In the end, it was clearly inappropriate of Dr Oz to extrapolate the benefits of this one specialized procedure to an entire group of patients with hypertension. Most of these patients, in fact, would not even qualify for renal arterial ablation therapy. Rather, they should seek care from their physicians. If a patient's blood pressure is abnormally elevated, then that person should receive the appropriate class of antihypertensive medication as treatment.

RDN After SYMPLICITY-3

Well what of SYMPLICITY HTN-3? Unfortunately, as reported by the trial sponsor in January 2014,[6] and subsequently in the New England Journal of Medicine,[7] this study failed to meet its primary efficacy endpoint.

There are several factors that may explain this; I believe that they are multifactorial and include inadequate screening at entry with resultant lack of certitude that the enrollees had "true" resistant hypertension. Additional problems included the glaring lack of experience of many operators with the SYMPLICITY device and excessive procedure variability. These shortcomings are readily attested to by the large number of patients in the clinical trial who had a reduced number of ablation "quadrants."

Does the failure of SYMPLICITY HTN-3 constitute the "end of the road" for renal denervation? I believe the answer is a resounding NO.

While adopting an optimistic tenor, I believe that if we learn from the mistakes of SYMPLICITY HTN-3, RDN may well be a viable intervention to manage select patients with resistant hypertension.

The Promise of New Devices

In considering the future of renal denervation, the most important question is whether we are to remain "shackled" to the use of the first-generation device, which has several drawbacks. Although the catheter is easy to maneuver, the exact positioning of burns is difficult with conventional fluoroscopic guidance. Furthermore, the earlier SYMPLICITY catheter does not allow a physician to perform four ablations simultaneously, so the procedure is long and tedious.

Fortunately, the recent resurgent interest in renal denervation, coupled with the earlier success of the SYMPLICITY HTN-1 and -2 trials, has helped spur multiple new start-up companies with newer technologies to successfully accomplish RDN. The next-generation RDN catheters have attributes that circumvent some of the drawbacks of the earlier SYMPLICITY device.

Additionally, investigations are currently underway on several alternative devices with catheters that allow multiple, simultaneous, spatially arranged focal burns with radiofrequency or ultrasound energy during a single treatment of each renal artery.

An additional innovation involves catheters that facilitate microneedle delivery of guanethidine or ethanol. These have also shown excellent promise. Collectively, these newer catheter-based technologies may offer the advantages of shorter procedure times and less patient discomfort.

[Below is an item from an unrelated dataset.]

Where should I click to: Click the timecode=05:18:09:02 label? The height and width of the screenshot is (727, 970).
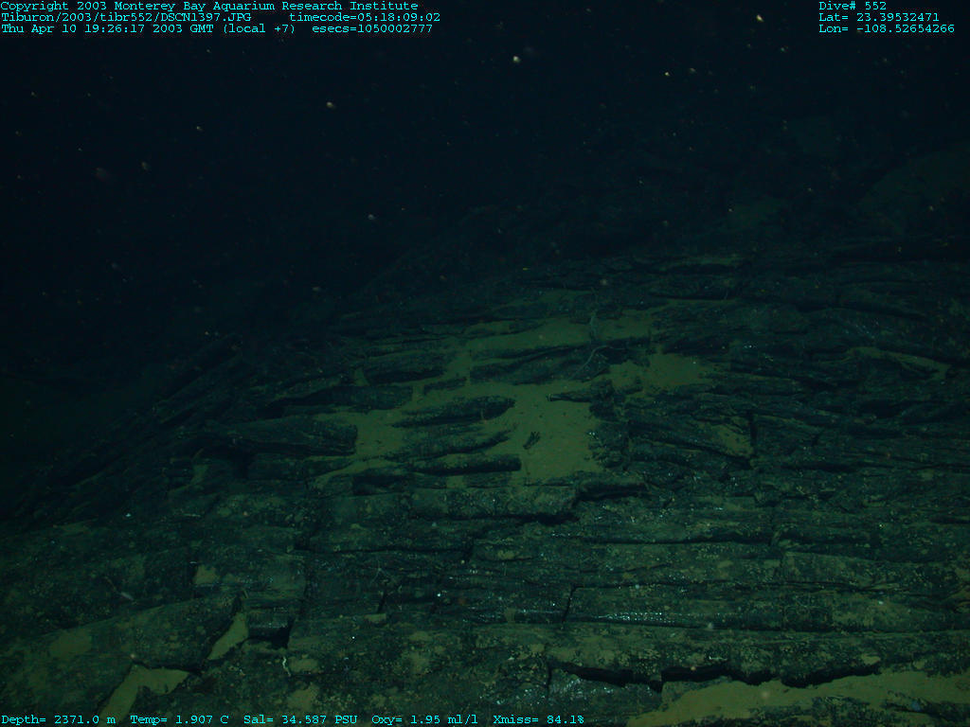tap(365, 17)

The most futuristic of the RDN systems are noninvasive, delivering externally focused ultrasound energy to the renal nerves using Doppler-based ultrasound image guidance to track and correct for renal artery motion during treatment. This approach has shown promise in early trials and animal studies.

What does the future hold for RDN? My answer is that the imminent availability of technologically improved ablation catheters will render the procedure easier, faster, and more likely to be successful. We should anticipate the new RDN clinical trials with great interest and with an optimistic tenor.